– Mejor que la mejor
ESA es la única mentalidad que cabe en un candidato a rector: querer que su universidad sea mejor que la mejor. Pero no sólo en los discursitos cara a la galería, de torpe boquilla, sino de verdad, con convicción férrea y ojos claros. Y eso, el único candidato actual que lo transmite, es Antonio Campos. Desde que lo conocí no ha cesado de decirme que su punto de comparación no son la Complutense, Salamanca o la Autónoma de Barcelona, sino Oxford, Cambridge y Harvard. Pero ¿cómo se consigue eso? Él lo tiene muy claro, y sus colaboradores también. Lo tenía claro cuando hizo una labor impecable en la Facultad de Medicina, siendo decano. Lo tuvo claro después, cuando la investigación biosanitaria en España dio un tirón espectacular los años que dirigió el Instituto Nacional de Salud Carlos III, y lo tuvo todavía más claro, porque Granada es su ciudad, cuando presidió el Consejo Social. Ninguna de las gestiones que ha emprendido ha empeorado, ni siquiera se ha mantenido como estaba, sino que ha crecido con nitidez.
Sus armas han sido siempre (y lo van a seguir siendo, para lo que la comunidad universitaria desee) una enorme capacidad para conseguir acuerdos y pactos, una dilatada experiencia en gestión de la investigación y captación de recursos, una habilidad manifiesta para generar estímulo en los jóvenes, tanto en su labor docente como en su vertiente investigadora, por su experiencia en cooperación social y, sobre todo, porque no es un científico a secas, sino un humanista, capaz de entender los argumentos y las utilidades de ciencias y letras, tecnología e ideas.

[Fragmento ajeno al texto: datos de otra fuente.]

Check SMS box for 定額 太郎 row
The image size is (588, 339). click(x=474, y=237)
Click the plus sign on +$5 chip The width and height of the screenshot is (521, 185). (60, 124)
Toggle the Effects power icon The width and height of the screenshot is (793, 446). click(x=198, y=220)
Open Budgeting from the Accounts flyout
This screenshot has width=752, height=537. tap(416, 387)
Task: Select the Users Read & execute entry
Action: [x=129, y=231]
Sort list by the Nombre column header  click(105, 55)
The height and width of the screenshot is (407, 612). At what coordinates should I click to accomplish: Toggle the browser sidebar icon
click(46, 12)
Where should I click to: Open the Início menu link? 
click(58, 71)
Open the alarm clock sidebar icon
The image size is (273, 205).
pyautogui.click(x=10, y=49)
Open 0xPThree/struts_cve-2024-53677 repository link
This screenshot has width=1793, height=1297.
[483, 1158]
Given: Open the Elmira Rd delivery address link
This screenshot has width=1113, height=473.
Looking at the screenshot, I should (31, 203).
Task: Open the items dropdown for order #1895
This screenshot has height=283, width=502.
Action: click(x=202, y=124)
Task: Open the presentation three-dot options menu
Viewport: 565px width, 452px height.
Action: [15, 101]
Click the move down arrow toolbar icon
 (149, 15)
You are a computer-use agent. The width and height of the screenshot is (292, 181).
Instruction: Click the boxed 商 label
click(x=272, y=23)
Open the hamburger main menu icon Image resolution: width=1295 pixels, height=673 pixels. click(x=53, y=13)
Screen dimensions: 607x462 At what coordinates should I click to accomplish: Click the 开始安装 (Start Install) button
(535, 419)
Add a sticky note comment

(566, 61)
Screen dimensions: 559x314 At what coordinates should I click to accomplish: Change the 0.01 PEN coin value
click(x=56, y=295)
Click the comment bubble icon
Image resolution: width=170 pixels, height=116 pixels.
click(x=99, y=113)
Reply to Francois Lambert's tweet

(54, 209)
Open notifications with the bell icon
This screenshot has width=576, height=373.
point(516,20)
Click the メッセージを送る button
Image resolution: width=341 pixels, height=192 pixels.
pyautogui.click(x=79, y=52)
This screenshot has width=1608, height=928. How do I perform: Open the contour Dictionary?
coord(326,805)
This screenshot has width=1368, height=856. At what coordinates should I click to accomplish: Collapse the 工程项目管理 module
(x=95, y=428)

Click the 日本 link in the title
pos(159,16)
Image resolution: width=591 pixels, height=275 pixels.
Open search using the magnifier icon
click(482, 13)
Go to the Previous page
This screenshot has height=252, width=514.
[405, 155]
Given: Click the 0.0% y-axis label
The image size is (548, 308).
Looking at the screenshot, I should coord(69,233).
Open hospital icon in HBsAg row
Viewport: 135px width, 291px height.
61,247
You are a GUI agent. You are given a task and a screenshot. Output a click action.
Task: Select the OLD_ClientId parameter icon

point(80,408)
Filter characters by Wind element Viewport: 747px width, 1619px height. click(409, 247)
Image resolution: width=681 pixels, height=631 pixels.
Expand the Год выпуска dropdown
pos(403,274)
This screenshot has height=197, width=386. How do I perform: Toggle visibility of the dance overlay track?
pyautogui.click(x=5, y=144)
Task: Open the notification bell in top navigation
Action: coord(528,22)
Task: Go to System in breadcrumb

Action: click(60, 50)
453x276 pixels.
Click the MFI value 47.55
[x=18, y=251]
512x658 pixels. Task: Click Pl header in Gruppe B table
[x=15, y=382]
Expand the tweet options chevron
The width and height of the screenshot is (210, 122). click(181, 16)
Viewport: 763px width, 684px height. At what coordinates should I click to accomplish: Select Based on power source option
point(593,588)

Para ser rector no basta tener apoyos políticos y regalar el oído a los votantes, hace falta independencia moral y científica, y es necesario cultivar las artes de sacar duros de cuatro pesetas. Y en eso se ha mostrado genial en sus actividades anteriores. Generalmente, los equipos de gobierno de universidades públicas se conforman con lo que los proyectos nacionales, públicos, ofrecen a las instituciones educativas y de investigación. Cuando Antonio comienza un trabajo, sabe que Oxford, Cambridge y Harvard nunca habrían llegado a serlo con esa mentalidad. El mundo es de los que lo cabalgan, los que saben cómo funciona y cómo se puede servir a toda una comunidad para que el crecimiento no sea sólo personal, sino colectivo. Una universidad no la hacen cuatro gatos, sino toda una sociedad. En este caso, la UGR y la ciudad que la sostiene, Granada, una tierra sin secretos para quien lleva varias décadas sirviéndola en algunos de sus puestos claves.